Associate Artistic Director (London) Ben Mills is an emerging talent and a Westminster Film School graduate whose award-winning short film “Wrestling Yetis” was called “funny, heartwarming” by Alice Jones in the Independent and screened at the BFI, the House of Commons and the Olympic Park. He has previously collaborated with LoNyLa for TimeWave Festival 2013, directing Off The Hook by Jonathan Guy Lewis. Mills’ theatre directing work includes A TED* Talk with Clay JW Crowne (Gilded Balloon, Edinburgh Festival), Baggage (Salisbury Playhouse and the Roundhouse, London) and the European/Japanese tour of Maid Marian for White Horse Theatre, playing to audiences of over 40,000. He is part of the Young Vic Genesis Directors Program and the Proteus Artist Development Program, and was the 2014 JMK Assistant Director at the Salisbury Playhouse. He is currently Experiment Associate Curator at the Nuffield Theatre, Southampton.

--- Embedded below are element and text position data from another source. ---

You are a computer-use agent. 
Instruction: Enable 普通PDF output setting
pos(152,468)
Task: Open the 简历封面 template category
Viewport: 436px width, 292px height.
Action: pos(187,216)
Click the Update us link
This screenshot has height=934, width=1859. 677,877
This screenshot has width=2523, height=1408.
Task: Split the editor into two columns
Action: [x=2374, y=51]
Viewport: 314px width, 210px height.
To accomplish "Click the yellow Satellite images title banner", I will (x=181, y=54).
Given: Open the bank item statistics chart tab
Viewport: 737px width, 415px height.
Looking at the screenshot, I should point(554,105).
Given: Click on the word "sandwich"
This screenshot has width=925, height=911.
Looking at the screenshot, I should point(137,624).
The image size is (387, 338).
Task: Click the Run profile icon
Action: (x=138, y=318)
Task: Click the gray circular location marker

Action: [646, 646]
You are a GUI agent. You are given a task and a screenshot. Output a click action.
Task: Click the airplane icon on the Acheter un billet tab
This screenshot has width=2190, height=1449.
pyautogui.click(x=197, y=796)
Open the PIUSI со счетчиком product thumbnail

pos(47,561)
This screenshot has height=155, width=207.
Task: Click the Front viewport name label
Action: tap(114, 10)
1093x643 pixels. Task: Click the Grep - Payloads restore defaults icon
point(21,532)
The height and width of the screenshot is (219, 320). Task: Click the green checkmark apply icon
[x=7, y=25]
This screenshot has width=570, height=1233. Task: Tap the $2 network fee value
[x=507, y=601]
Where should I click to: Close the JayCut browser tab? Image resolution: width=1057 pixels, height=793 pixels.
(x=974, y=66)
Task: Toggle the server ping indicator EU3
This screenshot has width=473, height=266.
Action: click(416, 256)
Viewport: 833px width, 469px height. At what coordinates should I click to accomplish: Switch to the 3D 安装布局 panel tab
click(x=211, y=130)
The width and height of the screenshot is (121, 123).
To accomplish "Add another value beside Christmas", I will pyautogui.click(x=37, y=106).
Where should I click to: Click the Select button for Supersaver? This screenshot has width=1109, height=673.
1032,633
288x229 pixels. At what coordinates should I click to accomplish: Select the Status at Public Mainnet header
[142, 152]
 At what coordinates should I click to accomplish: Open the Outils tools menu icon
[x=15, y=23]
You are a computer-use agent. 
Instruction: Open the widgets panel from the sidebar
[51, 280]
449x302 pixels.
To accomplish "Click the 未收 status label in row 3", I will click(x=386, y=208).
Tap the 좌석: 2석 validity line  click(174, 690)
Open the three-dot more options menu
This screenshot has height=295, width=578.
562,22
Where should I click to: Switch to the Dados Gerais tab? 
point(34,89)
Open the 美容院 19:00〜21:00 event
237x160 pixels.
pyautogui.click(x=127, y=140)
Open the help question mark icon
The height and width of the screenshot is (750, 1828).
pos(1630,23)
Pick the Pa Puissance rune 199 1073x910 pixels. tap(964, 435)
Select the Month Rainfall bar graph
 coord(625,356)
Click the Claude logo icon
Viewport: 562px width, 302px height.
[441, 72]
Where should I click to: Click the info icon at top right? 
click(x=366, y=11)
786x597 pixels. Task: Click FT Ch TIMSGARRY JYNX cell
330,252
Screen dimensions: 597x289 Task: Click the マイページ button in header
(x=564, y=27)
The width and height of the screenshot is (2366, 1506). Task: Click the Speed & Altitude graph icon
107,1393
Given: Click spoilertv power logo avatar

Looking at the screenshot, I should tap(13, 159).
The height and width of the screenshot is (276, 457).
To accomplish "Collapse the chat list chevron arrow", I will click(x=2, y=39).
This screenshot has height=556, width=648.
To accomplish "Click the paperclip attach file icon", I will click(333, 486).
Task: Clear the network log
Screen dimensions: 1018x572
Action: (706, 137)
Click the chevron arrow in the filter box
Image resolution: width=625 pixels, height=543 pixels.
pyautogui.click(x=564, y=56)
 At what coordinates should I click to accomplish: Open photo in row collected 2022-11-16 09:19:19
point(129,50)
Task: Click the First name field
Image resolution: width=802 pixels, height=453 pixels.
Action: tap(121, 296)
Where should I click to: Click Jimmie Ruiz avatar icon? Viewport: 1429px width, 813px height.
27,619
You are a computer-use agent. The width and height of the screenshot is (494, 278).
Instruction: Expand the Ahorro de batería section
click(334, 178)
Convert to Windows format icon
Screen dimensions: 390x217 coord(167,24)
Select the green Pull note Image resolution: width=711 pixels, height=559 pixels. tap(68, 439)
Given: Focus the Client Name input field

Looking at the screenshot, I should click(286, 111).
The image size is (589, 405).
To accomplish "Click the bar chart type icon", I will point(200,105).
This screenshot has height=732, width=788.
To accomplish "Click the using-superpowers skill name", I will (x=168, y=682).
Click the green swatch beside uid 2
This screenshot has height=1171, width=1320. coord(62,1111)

Drayton Hiers is a writer, director and dramaturg. His plays, films, and performances have been seen in Singapore at the Arts House, 72-13, and the SPORE Arts Salon; in New York at Eyebeam, the Bushwick Starr, Anthology Film Archives, and The Tank NYC; and in Amsterdam at Het Muiderpoort Theatre. He has worked as a director and dramaturg with Jean Tay (“Between Us”), Chong Tze Chien (“The Book of Living and Dying”), and Su Ching Teh (“Call Me Bea and Ubin”). He lectures at NYU Tisch School of the Arts Asia and Singapore Repertory Theatre, and holds an MFA in Dramatic Writing from NYU Tisch Asia.